▶ [Activity 1]
Answer these questions from the passage on retail and hospital pharmacy, one answer per line, marked (a), (b), and (c):
(a) In what year did the writer who worked in retail from 1978 become a full-time hospital pharmacist?
(b) Which two kinds of kinetics are hospital pharmacists relied upon to do?
(c) According to the first paragraph, why couldn't its writer work retail now?
▶ [Activity 2]
Copy the section of the passage on retail and hospital pharmacy that opens with the words containing "Drive thrus, medicare" and closes with "to the list.".
▶ [Activity 3]
Write a continuation of the passage on retail and hospital pharmacy, picking up after its final sentence.

What is boils down to is the type of environment that fits you best. I’ve heard it said that hospital pharmacists need to know more and that it’s more clinical etc. I don’t think it’s a question of more knowledge, just different knowledge. I couldn’t work retail now if I tried, because I don’t know a lot of the newer drugs anymore or the current standards of care for some of the disease states, because I don’t use them in my practice. Again, different type of clinical thought process, but retail can be clinical as well. Sometimes you need to try a lot of areas until you find your niche. If you don’t like something, try a new thing. There is always another job out there. Find one that makes you happy.
I am champing at the bit, TAP, to make my presentation.
I worked full-time in retail pharmacy from 1978 to 1993, and have been a hospital pharmacist full time since 1993. In 1991, I deliberately worked full time for a relief pharmacist agency in order to “break in” to hospital pharmacy because I knew that hospital practice was less stressful and more professional. I was right. As I read EP’s post, I must plead with retail pharmacists who are contemplating the switch–please don’t get caught up in comparing benefits. Compare working conditions! First, retail pharmacy is a fatal disease. Overall, the traditional salary gap between retail and hospital has been closing due to the pharmacist shortage. I wholeheartedly agree with EP that pharmacists’ role on the healthcare team is strong and getting stronger. Although we do not yet “rule” the Pharmacy & Therapeutics committee or independently adjust all total parenteral nutrition orders in my hospital, I have no doubt that the day is coming for that. Also, we have gone all electronic in recent years, and enjoy the extra protection of bar code medication administration, i.e., it is harder to make a dispensing error with this technology in place. We are relied upon heavily to do vancomycin and aminoglycoside kinetics, and now heparin protocol montoring through ordering and following activated partilal thromboplastin times and adjusting the therapy accordingly.
What is missing in this picture?
Drive thrus, medicare D, the brutal crudeness of the ambulatory public, starvation, non-pharmacist managers, “Where’s the motor oil?” or, as one patient asked a pharmacist on these blogs, “How do you cook corn?” , phony scripts, armed robbery for the most part (rare exceptions; but never happened to me in hospital); cell phone rudeness, fun with Vicodin, the entire third-party battle, and I’m sure I could add more to the list.

▶ [Records shown]
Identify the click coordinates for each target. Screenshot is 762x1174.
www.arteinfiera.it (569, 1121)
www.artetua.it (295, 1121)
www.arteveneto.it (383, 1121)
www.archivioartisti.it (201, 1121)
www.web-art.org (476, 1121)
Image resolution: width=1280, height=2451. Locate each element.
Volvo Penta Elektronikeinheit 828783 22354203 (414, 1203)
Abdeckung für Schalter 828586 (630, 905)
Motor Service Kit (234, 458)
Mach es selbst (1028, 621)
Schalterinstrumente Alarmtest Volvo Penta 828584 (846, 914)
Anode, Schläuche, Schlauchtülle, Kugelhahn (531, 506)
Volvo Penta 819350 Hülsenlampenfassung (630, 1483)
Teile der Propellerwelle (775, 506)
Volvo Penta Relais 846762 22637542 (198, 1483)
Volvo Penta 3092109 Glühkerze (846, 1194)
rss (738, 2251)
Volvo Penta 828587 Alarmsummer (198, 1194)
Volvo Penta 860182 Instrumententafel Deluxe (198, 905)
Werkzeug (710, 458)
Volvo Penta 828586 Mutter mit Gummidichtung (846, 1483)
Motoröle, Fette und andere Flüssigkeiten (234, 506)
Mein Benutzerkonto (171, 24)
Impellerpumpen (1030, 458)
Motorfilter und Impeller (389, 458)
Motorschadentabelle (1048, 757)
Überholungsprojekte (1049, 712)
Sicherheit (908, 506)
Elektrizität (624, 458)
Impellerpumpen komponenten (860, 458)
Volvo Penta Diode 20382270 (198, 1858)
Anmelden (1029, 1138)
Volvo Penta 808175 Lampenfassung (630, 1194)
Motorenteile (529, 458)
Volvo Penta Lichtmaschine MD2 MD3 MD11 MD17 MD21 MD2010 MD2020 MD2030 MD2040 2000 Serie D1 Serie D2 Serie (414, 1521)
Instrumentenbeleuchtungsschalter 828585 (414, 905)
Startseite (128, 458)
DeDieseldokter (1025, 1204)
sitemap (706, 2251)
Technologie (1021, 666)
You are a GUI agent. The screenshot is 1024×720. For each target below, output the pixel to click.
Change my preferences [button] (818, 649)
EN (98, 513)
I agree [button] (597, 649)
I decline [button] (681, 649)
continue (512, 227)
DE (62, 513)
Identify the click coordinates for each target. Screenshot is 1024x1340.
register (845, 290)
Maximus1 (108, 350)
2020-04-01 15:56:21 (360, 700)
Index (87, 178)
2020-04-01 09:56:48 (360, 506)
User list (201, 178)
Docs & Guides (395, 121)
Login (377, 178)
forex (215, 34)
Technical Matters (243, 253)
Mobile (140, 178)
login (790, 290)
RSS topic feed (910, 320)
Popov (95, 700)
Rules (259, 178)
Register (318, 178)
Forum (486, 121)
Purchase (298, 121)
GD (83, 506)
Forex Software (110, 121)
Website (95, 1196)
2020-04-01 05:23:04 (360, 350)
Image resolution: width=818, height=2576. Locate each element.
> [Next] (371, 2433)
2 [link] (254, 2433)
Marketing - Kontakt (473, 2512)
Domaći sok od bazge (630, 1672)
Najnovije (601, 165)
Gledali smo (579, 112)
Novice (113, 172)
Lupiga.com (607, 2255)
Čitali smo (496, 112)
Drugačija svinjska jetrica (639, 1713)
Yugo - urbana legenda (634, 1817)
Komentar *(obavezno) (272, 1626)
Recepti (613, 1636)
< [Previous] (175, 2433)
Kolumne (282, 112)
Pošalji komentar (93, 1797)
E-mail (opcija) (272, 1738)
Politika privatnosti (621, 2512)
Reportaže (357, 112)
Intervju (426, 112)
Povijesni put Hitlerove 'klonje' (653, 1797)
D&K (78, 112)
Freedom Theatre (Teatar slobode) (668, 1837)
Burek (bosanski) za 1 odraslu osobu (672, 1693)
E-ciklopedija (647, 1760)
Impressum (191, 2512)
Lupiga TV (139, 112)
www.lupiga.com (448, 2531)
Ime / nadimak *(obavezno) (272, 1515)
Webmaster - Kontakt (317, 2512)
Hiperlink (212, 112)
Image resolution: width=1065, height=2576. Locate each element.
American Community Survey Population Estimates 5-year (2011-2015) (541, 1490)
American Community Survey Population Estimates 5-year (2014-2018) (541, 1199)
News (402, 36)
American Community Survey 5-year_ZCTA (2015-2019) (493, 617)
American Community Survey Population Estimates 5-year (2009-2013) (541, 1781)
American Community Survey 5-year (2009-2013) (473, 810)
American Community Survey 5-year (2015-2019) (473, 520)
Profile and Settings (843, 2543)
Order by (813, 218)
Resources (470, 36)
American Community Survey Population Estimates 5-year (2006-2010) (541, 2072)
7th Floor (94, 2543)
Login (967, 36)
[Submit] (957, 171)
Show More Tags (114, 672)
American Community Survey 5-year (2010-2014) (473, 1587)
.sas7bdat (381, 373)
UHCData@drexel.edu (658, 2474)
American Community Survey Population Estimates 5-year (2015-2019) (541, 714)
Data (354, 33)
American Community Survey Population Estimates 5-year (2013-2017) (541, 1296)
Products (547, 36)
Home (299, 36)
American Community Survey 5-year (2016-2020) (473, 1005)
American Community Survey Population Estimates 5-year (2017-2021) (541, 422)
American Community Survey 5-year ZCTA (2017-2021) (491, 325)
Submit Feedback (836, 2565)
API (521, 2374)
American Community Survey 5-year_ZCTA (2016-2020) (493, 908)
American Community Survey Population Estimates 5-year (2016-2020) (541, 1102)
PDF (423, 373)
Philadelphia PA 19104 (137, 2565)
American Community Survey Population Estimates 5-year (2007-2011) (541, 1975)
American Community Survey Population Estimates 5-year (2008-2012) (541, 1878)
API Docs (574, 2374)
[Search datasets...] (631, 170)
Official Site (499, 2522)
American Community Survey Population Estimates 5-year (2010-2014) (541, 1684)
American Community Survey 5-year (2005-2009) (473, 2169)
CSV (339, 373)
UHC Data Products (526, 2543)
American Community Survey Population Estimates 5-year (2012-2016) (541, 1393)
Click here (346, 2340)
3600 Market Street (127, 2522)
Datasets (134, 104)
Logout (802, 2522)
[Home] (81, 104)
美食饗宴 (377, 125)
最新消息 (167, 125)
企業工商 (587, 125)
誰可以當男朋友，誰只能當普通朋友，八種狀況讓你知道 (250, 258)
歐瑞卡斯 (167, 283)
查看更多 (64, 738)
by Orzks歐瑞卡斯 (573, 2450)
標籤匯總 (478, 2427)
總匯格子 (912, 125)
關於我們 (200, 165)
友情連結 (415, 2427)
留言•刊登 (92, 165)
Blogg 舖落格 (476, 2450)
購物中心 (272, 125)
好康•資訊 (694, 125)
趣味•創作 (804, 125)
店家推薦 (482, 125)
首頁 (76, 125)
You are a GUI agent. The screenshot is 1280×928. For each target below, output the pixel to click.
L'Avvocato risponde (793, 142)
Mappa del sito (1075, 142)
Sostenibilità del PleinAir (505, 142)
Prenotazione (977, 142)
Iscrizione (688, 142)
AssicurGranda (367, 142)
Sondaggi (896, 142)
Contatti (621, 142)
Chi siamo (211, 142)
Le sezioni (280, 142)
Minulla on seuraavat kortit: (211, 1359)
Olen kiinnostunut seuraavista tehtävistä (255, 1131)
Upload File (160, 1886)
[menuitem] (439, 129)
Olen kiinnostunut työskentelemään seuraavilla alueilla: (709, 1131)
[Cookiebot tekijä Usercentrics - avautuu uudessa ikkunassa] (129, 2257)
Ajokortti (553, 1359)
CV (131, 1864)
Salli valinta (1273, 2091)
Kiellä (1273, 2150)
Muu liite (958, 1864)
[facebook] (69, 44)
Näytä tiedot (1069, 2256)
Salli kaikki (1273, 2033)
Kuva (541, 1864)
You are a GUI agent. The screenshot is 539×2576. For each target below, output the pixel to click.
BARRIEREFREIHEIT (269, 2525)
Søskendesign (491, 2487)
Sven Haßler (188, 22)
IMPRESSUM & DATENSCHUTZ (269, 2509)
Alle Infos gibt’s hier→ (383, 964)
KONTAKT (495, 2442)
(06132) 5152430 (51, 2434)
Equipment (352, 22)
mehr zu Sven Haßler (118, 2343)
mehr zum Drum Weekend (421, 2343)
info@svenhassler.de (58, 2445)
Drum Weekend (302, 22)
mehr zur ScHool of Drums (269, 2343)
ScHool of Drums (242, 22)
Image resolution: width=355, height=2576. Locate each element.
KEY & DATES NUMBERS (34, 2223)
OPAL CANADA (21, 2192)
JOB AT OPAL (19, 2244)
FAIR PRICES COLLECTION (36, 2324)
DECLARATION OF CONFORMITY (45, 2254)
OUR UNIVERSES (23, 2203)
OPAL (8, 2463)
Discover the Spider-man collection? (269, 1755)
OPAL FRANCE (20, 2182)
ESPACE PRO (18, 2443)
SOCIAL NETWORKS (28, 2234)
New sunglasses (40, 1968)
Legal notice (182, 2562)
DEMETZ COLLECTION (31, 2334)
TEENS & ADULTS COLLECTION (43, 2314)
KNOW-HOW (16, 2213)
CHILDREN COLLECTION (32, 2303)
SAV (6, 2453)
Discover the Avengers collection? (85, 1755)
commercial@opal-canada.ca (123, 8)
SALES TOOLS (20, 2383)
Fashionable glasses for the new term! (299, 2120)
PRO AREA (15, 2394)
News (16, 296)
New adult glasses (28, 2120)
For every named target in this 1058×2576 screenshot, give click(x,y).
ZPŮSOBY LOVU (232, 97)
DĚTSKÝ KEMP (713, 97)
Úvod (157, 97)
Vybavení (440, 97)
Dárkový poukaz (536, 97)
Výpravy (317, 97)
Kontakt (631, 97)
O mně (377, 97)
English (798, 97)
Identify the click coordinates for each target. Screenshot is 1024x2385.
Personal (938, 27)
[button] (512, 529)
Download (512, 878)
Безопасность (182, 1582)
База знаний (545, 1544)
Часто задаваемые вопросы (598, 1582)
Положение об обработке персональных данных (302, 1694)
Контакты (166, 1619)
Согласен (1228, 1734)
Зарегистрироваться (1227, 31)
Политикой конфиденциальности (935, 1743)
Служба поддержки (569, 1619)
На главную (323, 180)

▶ [Exercise result 1]
(a) 1993
(b) Vancomycin and aminoglycoside kinetics
(c) The writer doesn't know many of the newer drugs or the current standards of care for some disease states, because they aren't used in the writer's practice.

▶ [Exercise result 2]
Drive thrus, medicare D, the brutal crudeness of the ambulatory public, starvation, non-pharmacist managers, “Where’s the motor oil?” or, as one patient asked a pharmacist on these blogs, “How do you cook corn?” , phony scripts, armed robbery for the most part (rare exceptions; but never happened to me in hospital); cell phone rudeness, fun with Vicodin, the entire third-party battle, and I’m sure I could add more to the list.

▶ [Exercise result 3]
If I was a pharmacy student now, I would never, ever, for one moment, have considered talking to a chain recruiter. There are some exceptions, I’m sure: a few chains that follow The Pharmacy Alliance’s DSI principles, and a few pharmacists who thrive on dealing with the public, but I’m speaking for myself here, I am not one of those. Just based upon the tone and content of the retail pharmacy blogs, it isn’t hard to figure that most retail pharmacists are very dissatisfied with their daily milieus, and want a change. Should they change? Absolutely! Perhaps if a large number of retail pharmacists vote with their feet and desert the galley slave scene in large numbers, then the captains of the galleys will change their management philosophies and start treating their pharmacy personnel with dignity.
I filled in at a chain retail (RP). My bright and able tech was interested in training for nuclear tech and told me the certification required 800 hrs qualified training. She said her pharmacy tech program for passing the certification exam only spent a few minutes ‘talking’ about the (misstated) ‘flux’ hood, which I thought a shame. The profession does itself a disservice when it does not cover aseptic technique properly in training classes (with some hands-on, at least). It’s my impression that those in RP think calculations and an emphasis on forearm strength of holding a syringe at a 45 degree in the horizontal laminar airflow hood to prepare sterile products are the big deal in HP and are daunted. Actually, in HP (hospital pharmacy), syringe pumps and ‘glove boxes’ are the ‘in’ things. In my RP shifts, both the pharmacists, and those more experienced techs that have gone through certification prep programs seem daunted by the mystery of aseptic technique to think about transferring from RP to HP.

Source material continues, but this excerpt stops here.